Aims and Methods: We report the natural history and outcome of AA secondary to IBD in all such patients followed between 1989 and 2010 at the United Kingdom National Amyloidosis Centre. Assessment was with serial SAP scintigraphy (a nuclear medicine technique for quantifying whole body amyloid load), and with serial SAA (normal 3 mg/l) and C-reactive protein (CRP) (normal <0.8 mg/l) levels.
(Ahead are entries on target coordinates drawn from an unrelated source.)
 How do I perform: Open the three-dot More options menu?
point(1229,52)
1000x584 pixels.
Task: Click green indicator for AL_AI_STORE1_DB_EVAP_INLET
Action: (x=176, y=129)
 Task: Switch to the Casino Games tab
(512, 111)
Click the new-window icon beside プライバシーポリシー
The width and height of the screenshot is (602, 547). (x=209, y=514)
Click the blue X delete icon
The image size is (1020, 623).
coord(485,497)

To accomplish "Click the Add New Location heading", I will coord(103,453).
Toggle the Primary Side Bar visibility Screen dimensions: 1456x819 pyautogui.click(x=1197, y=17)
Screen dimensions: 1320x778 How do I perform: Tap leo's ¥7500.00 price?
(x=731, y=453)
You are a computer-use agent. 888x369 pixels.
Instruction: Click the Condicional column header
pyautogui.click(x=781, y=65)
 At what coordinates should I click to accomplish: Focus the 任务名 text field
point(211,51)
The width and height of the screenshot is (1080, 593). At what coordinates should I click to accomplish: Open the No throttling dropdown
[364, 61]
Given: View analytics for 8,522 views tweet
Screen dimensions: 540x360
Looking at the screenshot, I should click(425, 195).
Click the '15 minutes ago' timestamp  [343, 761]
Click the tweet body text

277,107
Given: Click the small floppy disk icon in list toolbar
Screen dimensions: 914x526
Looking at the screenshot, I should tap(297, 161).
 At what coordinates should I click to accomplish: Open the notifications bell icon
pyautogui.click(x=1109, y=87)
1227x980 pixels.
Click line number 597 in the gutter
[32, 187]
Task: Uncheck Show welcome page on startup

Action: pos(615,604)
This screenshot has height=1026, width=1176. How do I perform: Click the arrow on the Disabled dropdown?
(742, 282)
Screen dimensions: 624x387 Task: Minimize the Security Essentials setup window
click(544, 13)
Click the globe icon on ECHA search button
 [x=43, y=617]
Results: Twenty-two patients had Crohn's disease (CD) and 4 patients had ulcerative colitis (UC). Unlike any of the UC patients, 10 of the CD patients had suppurative disease (fistulae and abscesses). The median (range) time to diagnosis of AA from diagnosis of IBD was 16.1 (0.3–33) years. Renal amyloid and a proteinuric renal presentation was universal. At baseline, splenic, adrenal and hepatic amyloid deposits were present on SAP scintigraphy in 26, 12 and 3 cases respectively. Median time from renal dysfunction to end-stage renal failure (ESRD) by Kaplan–Meier estimate was 6.3 years. Proteinuria completely resolved and renal excretory function remained stable in 5 patients whose IBD was well controlled and hence whose median SAA levels during follow-up remained ≤12 mg/l. Despite normal serial CRP levels in 1 patient, a median SAA level of 21 mg/l indicated ongoing inflammation and he experienced progressive renal dysfunction culminating in ESRD because of ongoing amyloid formation. Renal transplantation (RTx) was undertaken in 6 patients a median (range) time of 1.7 years (0.2–7.8) from ESRD. Four grafts were functioning at censor 0.8, 3.2, 4.2 and 20.1 years after RTx. Another patient's graft was about to fail at censor because of recurrent urolithiasis 24.6 years after RTx. There was only one graft failure because of amyloid recurrence 14.5 years after RTx in the only patient who had persistently elevated SAA levels over a prolonged period after RTx.

Conclusions: AA associated with IBD is more common in CD than UC, perhaps related to the greater prevalence of suppurative features in the former. It presents with proteinuric renal dysfunction. Cases of IBD should be screened for AA with regular urine dipstick testing. Good control of the underlying inflammation (guided by SAA rather than CRP levels) can result in stabilisation or regression of amyloid and improvement in organ function. RTx is recommended in selected cases provided that inflammation is controlled.